Nelle strisce di Bonvi faceva ridere anche la morte. Fucilazioni maldestre, croci di legno nella nuda terra dalla quale capitava arrivasse una battuta sferzante, mine anti-uomo che si risolvevano in una nuvoletta. La guerra lontana chissà dove eppure presente, come sfondo a retino di quella risata che avrebbe seppellito tutti.
L’ha trovato a cinquantaquattro anni, maledettamente anzitempo, non si può sapere se allora l’abbia presa sul serio oppure no, ma quel che è certo è che grazie a Franco Bonvicini la morte ci ha fatto un po’ meno paura. E con essa la violenza, l’orrore della trincea e della guerra che non conosce fine.
Bonvi, una vita inventata: l’omaggio del fumetto italiano
Quella sera di trent’anni fa, su una strada di Bologna, Bonvi stava attraversando per andare al Roxy Bar di Red Ronnie. Doveva mettere all’asta alcune sue tavole, per contribuire alle cure del collega e amico Magnus. Pochi mesi prima, in un anno orribile per il fumetto italiano, la malattia aveva portato via Hugo Pratt. A trent’anni dalla sua traumatica scomparsa, la Rai ha ricordato l’artista emiliano con un documentario, Bonvi, una vita inventata. All’interno le parole di colleghi, amici, e anche fan molto particolari, come Zerocalcare.
«Le Sturmtruppen sono tra le prime cose che ho letto da ragazzino, quando forse nemmeno riuscivo a capirle tutte», dice il fumettista romano. «Ma me le sono portato negli anni, le cito sempre come il più grande esempio di fumetto umoristico italiano.
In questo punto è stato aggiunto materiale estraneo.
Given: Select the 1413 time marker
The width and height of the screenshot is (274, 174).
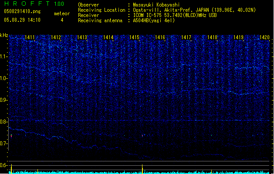Looking at the screenshot, I should coord(82,38).
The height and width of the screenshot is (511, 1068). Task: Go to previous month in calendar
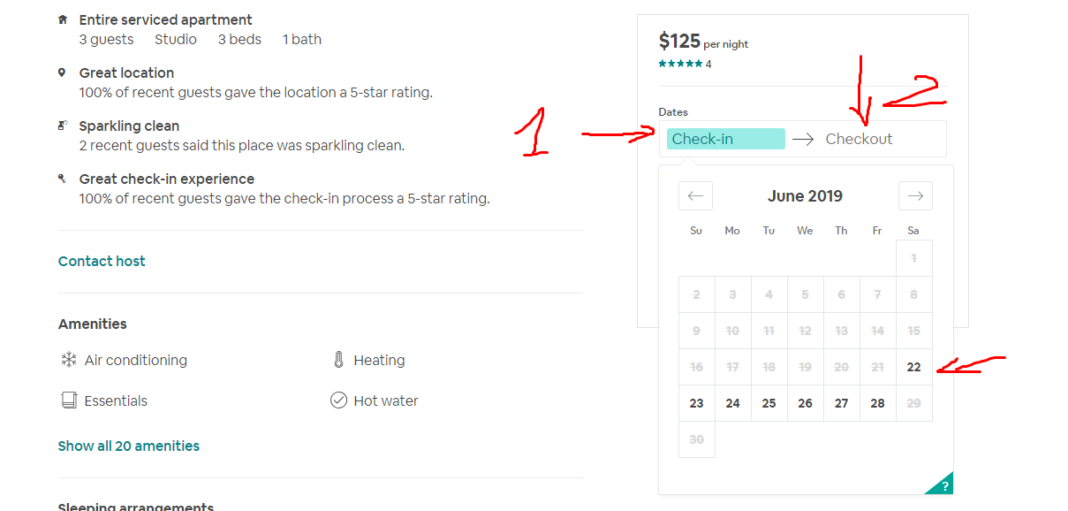695,196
Non avrei avuto lo stesso modo di ridere e far ridere se non avessi letto Bonvi».
Spirito, storie incredibili e risate: chi era Bonvi
Una voglia matta di far ridere coltivata nella sonnolenta pianura, la vocazione all’umorismo e il sogno di un far west lungo la via Emilia. E poi la distintiva giovialità, così stridente con i personaggi tarchiati e ingrugniti dei suoi soldatini, prima immaginati e poi messi su carta nel format che per antonomasia rappresentava il sogno pop americano. E in un mondo di americani sembrava lui il tedesco, Franco Bonvicini, un vulcano di idee sotto un fluente capello biondo teutonico, atterrato chissà come nel Modenese. Pareva egli stesso un suo personaggio, eccentrico e improbabile, come quella campagna elettorale che lo avrebbe portato a essere brevemente consigliere comunale di Bologna. Grande affabulatore, discreto ballista, di quelli che a sentirli parlare devi fare la tara tra cosa è vero e cosa no. Come nel caso di quell’aneddoto durante il suo servizio militare, quando era rimasto a piedi con la sua 500, e aveva fatto uscire un carro armato M47 per farsi trainare. Una striscia delle Sturmtruppen in carne e ossa, a pensarci. Fatto sta che il verbale esiste veramente.
Sturmtruppen, ovvero ridere e fare male al Male
Ridere del tedesco in guerra, del male assoluto nella sua incarnazione più terribile, non era una novità. Lo aveva fatto anche Charlie Chaplin in presa diretta, a conflitto in corso, figurarsi in pieno Sessantotto. Non tanto mettere Berlino alla berlina: l’idea vera stava piuttosto nel come. Caricatura con i mezzi della caricatura, i soldatini tedeschi di Bonvi furono geniali nella loro visione, nell’ironia intrinseca, nell’intuizione ancor prima che nella realizzazione.